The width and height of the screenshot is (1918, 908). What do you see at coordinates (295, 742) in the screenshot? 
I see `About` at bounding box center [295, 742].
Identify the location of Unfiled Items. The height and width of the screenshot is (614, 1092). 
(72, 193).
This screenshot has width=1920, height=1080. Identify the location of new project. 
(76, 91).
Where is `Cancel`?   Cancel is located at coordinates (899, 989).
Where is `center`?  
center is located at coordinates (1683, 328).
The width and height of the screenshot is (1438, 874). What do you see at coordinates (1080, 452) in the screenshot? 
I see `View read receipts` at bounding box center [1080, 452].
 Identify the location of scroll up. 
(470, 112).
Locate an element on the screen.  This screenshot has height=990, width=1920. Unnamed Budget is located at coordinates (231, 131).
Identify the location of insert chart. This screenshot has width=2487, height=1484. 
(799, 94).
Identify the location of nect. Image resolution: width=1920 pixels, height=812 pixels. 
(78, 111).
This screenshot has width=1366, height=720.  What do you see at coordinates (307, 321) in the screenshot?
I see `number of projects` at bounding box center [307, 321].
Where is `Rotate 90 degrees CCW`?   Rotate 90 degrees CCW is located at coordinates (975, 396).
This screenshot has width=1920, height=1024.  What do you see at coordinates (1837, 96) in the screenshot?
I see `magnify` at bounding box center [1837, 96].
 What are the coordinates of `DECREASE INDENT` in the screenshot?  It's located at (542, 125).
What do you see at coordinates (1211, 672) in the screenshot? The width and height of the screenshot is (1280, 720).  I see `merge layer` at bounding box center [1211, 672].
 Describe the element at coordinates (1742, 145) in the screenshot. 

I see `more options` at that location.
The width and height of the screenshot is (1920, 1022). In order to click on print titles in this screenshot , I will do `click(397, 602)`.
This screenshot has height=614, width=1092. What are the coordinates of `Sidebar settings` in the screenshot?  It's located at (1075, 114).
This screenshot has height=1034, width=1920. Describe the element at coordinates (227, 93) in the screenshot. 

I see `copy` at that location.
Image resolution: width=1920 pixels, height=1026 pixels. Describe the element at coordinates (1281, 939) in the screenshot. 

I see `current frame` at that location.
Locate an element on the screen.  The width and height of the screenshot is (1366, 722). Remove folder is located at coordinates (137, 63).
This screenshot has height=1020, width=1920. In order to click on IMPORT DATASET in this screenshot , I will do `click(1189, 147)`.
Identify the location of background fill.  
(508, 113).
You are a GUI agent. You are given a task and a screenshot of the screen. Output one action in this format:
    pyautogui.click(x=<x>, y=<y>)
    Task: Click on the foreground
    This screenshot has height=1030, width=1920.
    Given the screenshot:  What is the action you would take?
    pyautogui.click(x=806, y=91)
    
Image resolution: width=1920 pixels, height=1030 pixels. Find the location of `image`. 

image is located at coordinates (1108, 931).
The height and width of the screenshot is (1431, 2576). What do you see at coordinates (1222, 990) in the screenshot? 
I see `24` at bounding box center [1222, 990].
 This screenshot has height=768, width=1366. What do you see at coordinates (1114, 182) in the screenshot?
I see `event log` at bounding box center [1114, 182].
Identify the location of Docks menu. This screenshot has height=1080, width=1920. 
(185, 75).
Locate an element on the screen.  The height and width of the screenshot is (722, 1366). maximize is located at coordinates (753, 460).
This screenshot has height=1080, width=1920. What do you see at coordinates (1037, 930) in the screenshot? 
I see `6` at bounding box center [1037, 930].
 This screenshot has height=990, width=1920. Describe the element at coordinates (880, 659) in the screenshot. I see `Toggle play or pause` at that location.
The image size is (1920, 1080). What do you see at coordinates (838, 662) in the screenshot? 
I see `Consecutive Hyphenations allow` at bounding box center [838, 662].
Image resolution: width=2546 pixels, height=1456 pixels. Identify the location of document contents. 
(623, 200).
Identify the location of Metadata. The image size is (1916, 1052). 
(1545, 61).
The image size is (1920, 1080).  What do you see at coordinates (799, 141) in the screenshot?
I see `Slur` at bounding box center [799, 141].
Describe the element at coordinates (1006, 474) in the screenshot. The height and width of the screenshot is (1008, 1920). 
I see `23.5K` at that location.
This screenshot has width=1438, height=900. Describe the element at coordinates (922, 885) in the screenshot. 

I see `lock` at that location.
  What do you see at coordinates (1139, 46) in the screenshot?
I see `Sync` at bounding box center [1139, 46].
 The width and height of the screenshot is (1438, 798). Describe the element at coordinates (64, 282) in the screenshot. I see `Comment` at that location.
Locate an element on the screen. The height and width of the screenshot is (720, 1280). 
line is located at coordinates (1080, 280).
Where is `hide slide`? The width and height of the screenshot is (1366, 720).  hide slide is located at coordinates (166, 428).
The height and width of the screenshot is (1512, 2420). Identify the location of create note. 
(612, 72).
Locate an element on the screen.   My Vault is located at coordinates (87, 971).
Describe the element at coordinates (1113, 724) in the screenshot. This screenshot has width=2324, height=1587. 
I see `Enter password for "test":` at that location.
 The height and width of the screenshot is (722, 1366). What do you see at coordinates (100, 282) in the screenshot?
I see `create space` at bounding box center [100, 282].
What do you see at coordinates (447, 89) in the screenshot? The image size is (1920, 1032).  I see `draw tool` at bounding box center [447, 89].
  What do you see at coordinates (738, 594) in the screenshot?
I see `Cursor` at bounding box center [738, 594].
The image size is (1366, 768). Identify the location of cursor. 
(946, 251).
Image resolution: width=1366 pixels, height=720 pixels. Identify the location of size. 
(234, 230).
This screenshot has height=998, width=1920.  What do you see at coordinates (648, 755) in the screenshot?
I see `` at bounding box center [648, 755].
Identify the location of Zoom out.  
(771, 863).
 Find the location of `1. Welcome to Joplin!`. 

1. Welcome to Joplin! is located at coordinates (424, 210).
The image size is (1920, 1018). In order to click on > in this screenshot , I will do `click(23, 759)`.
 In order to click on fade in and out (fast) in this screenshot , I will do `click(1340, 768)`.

- EXERCISE TASK -
Pull out each line of the data above that contains the word "create".

- RESPONSE TO THIS TASK -
The height and width of the screenshot is (1512, 2420). Identify the location of create note. 
I see `create space` at bounding box center [100, 282].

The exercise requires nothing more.